TTISS is supported by input from front line health care workers, the National TTISS Working Group and the National Working Party for Data Review for improvement of surveillance activities. TTISS collaborates with Canadian Blood Services (CBS), Héma-Québec (HQ), and the Marketed Health Products Directorate (MHPD) of Health Canada for reconciliation of all data collected in order to ensure complete and accurate reporting. TTISS strives to produce quality data and strictly adheres to the definitions for the classification of reactions, in agreement with CBS and HQ. Data are disseminated regularly to stakeholders through TTISS Program Reports.

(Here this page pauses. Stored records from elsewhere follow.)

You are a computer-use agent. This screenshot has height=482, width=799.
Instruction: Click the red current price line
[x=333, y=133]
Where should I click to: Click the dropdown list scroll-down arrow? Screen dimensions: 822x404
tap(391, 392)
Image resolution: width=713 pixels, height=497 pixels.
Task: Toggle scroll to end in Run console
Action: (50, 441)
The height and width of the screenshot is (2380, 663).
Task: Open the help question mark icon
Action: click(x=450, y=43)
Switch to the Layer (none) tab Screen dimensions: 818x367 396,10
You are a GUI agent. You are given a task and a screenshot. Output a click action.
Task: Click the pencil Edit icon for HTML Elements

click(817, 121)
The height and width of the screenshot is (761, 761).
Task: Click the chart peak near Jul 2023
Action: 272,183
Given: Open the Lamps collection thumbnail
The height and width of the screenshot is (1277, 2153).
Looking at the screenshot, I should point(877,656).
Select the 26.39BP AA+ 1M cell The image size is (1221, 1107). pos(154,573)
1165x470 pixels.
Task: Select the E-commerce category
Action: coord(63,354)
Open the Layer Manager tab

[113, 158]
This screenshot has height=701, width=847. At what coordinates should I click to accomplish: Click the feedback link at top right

TTISS continues to evolve, change and improve. Future initiatives include upgrading the TTISS database to a web-based system which will incorporate a module for more in-depth reporting of transfusion-related errors.  Also, the Public Health Agency of Canada, in collaboration with stakeholders, has developed a standardized Guideline for investigation of suspected transfusion transmitted bacterial contamination which was released in January 2008 on the Canada Communicable Disease Report (CCDR) website.

Transfusion Error Reporting System

In early 2005, the Transfusion Error Surveillance System (TESS) was initiated as a pilot project in four provinces in Canada. The TESS Pilot Project was designed to capture errors in the transfusion chain for the administration of blood, blood components and plasma derivatives. TESS is a non-punitive, anonymous, web-based error reporting system that captures actual events (i.e., events that may or may not result in adverse consequences for the patient) as well as “near-miss” events (i.e., events that have the potential to cause harm if not detected).

Managed by the Public Health Agency of Canada, the TESS Pilot Project provides participating institutions and their respective provincial/territorial blood coordinating offices with benchmarking data for process improvement. The Public Health Agency of Canada disseminates the results of analysis to its stakeholders through regular reports, conferences and stakeholder meetings.

An objective of the TESS Pilot Project is to lay the groundwork for a national transfusion error reporting system that can be integrated with the Transfusion Transmitted Injuries Surveillance System (TTISS). The two systems will help improve blood transfusion-related patient safety. The pilot is expected to end in the spring of 2008 and participation of additional institutions is anticipated.  Plans for the future expansion of TESS are still under development.

Blood-Borne Pathogens Surveillance System in Hemophilia Patients

The Public Health Agency of Canada has funded the Association of Hemophilia Clinic Directors of Canada to

  1. support the expansion of the Canadian Hemophilia Registry (CHR), so that clinical data from an existing national database, known as the Canadian Hemophilia Assessment and Resource Management information System (CHARMS), can be integrated with the CHR, and
  2. establish blood-borne pathogens surveillance for patients with bleeding disorders through a comprehensive and serial collection of patients' serum and DNA samples for testing of known and emerging blood-borne diseases.

The National Working Party for Data Review (NWPDR)

The National Working Party for Data Review (NWPDR) is comprised of members selected for their scientific, medical or epidemiological expertise. This group reviews and evaluates data concerning the safety of transfusion of blood/blood products and transplantation of cells, tissues and organs.  The Working Party provides guidance to the Public Health Agency of Canada on emerging issues related to serious adverse events associated with the use of these products.  There are approximately 13 members in the NWPDR, including PHAC representation.